Grund genug für die Kabarettistin Monika Gruber, die Dinge wieder geradezurücken: «Wenn sie mich fragen, der Mann nervt, und zwar gewaltig», sagte sie in ihrer Laudatio – augenzwinkernd mit Blick auf die vielen Aktivitäten des 48-Jährigen. Springer feilt nicht nur an seinem Kabarettprogramm, sondern setzt sich auch für notleidende Menschen in Syrien ein. «Als Sechzger-Fan hat man die Leidenschaft für die Hilflosen wahrscheinlich im Blut», mutmaßte Gruber in Anspielung auf Springers Treue zum krisenerfahrenen Fußball-Zweitligisten 1860 München, bevor sie ihn dann doch für seine Freundschaft, seinen Scharfsinn und seinen Humor in höchsten Tönen lobte.

Starken Beifall gab es für den Liedermacher Konstantin Wecker, als er den Ehrenpreis bekam. «So ein Ehrenpreis, das ist ja immer eine ganz elegante Gelegenheit zu sagen, jetzt langt’s dann scho wieder», scherzte Laudatorin Luise Kinseher. Sie schwärmte aber gleich wieder: Wecker habe den Mut, alles neu und anders zu denken. Der Liedermacher, der sich politisch vor allem gegen Rechtsextremismus einsetzt, war sehr gerührt, als er sich ans Klavier setzte und sein Lied «Wut und Zärtlichkeit» spielte. Kurz darauf war er wieder realistisch. «Wenn man bedenkt, dass ich vor 40 Jahren angetreten bin, die Welt zu verändern – wenn ich mir die Welt jetzt so anschaue: Ich war’s nicht!»
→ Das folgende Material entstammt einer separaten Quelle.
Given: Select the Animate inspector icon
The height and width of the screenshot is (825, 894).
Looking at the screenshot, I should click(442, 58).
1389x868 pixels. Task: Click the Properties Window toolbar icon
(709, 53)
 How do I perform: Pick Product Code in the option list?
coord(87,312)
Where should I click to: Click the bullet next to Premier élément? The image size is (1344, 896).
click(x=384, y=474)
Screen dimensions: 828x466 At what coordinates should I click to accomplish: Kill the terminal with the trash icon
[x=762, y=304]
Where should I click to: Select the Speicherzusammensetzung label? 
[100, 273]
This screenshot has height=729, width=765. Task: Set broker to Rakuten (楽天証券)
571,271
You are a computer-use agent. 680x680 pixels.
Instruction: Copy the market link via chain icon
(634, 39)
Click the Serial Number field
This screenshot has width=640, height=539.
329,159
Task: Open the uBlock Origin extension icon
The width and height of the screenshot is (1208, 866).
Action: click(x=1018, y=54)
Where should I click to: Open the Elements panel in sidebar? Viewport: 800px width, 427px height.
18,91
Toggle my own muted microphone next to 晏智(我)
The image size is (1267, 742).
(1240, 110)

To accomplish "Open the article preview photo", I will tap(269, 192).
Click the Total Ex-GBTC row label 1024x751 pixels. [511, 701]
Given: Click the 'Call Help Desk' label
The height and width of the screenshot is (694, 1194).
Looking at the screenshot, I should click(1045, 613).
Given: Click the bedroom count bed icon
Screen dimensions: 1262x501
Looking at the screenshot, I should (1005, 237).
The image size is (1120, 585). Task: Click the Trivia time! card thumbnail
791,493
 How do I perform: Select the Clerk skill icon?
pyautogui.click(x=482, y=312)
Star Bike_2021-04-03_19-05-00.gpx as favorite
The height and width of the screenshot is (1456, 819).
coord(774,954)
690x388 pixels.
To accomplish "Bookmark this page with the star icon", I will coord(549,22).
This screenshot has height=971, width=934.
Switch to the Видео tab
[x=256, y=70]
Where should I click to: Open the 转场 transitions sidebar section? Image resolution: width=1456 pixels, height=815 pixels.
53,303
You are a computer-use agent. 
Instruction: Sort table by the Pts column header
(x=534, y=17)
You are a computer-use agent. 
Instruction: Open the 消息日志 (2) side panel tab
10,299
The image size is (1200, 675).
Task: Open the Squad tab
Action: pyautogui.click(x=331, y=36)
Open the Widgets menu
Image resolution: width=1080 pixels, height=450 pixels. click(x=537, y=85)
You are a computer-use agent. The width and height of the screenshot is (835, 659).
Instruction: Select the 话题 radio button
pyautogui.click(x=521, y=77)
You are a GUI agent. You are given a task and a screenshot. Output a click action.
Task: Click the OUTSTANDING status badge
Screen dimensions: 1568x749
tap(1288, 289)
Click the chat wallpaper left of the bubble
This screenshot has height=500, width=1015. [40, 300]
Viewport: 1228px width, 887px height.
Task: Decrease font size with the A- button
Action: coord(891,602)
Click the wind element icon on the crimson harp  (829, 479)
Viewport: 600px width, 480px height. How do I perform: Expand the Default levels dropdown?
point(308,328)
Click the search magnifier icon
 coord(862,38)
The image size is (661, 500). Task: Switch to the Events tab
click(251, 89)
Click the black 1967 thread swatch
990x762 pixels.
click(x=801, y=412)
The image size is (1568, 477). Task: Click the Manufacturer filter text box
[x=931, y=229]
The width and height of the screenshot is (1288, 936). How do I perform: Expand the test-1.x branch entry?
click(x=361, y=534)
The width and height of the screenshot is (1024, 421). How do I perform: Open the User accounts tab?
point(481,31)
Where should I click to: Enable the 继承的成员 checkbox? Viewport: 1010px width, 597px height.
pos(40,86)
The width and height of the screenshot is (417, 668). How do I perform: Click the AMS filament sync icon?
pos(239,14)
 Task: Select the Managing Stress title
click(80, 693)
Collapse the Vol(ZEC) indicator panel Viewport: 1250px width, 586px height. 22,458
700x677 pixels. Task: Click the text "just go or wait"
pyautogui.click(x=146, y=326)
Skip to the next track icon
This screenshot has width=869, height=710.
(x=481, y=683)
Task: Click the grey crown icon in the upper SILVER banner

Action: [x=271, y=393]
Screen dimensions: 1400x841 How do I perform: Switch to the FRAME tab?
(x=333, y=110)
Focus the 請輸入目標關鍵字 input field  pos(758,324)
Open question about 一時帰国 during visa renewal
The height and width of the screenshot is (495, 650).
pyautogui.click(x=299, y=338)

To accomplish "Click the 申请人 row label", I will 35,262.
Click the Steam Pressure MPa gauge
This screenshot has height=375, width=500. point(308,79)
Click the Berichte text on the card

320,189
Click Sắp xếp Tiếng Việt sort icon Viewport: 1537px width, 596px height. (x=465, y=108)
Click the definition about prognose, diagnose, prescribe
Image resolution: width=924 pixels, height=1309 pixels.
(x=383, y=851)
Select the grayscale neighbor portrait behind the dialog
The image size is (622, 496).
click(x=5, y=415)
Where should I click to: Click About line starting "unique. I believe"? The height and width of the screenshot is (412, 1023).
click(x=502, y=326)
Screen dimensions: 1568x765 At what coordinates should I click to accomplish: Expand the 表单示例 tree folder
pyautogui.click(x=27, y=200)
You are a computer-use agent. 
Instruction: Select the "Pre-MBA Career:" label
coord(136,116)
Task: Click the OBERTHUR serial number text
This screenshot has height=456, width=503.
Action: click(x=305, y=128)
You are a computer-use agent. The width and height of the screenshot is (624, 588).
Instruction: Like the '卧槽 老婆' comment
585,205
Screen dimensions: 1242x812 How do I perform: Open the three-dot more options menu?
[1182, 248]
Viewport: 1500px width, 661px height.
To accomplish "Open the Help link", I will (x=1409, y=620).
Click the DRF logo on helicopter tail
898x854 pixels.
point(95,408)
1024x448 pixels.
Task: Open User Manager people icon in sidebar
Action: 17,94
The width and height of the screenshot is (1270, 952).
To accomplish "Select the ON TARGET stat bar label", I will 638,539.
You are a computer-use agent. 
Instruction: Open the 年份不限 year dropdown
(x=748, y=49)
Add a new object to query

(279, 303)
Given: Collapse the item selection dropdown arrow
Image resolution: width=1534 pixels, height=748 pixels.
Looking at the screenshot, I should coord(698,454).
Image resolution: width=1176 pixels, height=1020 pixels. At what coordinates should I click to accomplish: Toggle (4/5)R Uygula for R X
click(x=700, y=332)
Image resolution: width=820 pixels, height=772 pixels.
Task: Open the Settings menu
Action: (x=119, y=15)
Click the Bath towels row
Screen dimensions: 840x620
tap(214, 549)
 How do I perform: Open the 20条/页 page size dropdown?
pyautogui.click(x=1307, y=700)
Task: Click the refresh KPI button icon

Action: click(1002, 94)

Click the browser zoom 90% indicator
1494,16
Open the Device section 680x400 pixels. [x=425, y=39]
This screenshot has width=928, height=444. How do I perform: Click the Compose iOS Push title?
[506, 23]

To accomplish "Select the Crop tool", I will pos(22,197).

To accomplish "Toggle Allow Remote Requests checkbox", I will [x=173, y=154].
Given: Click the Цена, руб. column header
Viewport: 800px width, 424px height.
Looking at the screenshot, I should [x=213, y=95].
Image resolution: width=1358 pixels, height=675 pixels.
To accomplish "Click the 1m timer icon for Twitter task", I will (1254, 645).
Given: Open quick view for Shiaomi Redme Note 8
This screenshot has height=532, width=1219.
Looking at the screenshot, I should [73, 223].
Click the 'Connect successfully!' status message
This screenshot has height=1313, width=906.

Passend zum Genre Kabarett war auch bei den anderen Rednern vieles nicht bierernst. Bruno Jonas verriet, wie es ist, in einer Wohnung unter dem Musikpreisträger Andreas Rebers und seinem Akkordeon zu leben («Wenn er zwischendurch nicht kochen würde, hätten wir überhaupt keine Ruhe.»). Urban Priol witzelte über die Unionsparteien, die die Vorratsdatenspeicherung zur Mindestspeicherfrist machten. «Wozu sollen wir noch Daten speichern, wenn ein Anruf in Amerika genügt und schon weiß jeder alles?». Und Senkrechtstarter Max Uthoff sinnierte über seine langgestreckte Trophäe: «Wie ein Oscar nach einem Verkehrsunfall.»

Der BR und das Lustspielhaus vergeben den Kabarettpreis in diesem Jahr zum 15. Mal. Die Aufzeichnung der Preisverleihung soll am 19. Juli um 22.15 Uhr im Bayerischen Fernsehen ausgestrahlt werden.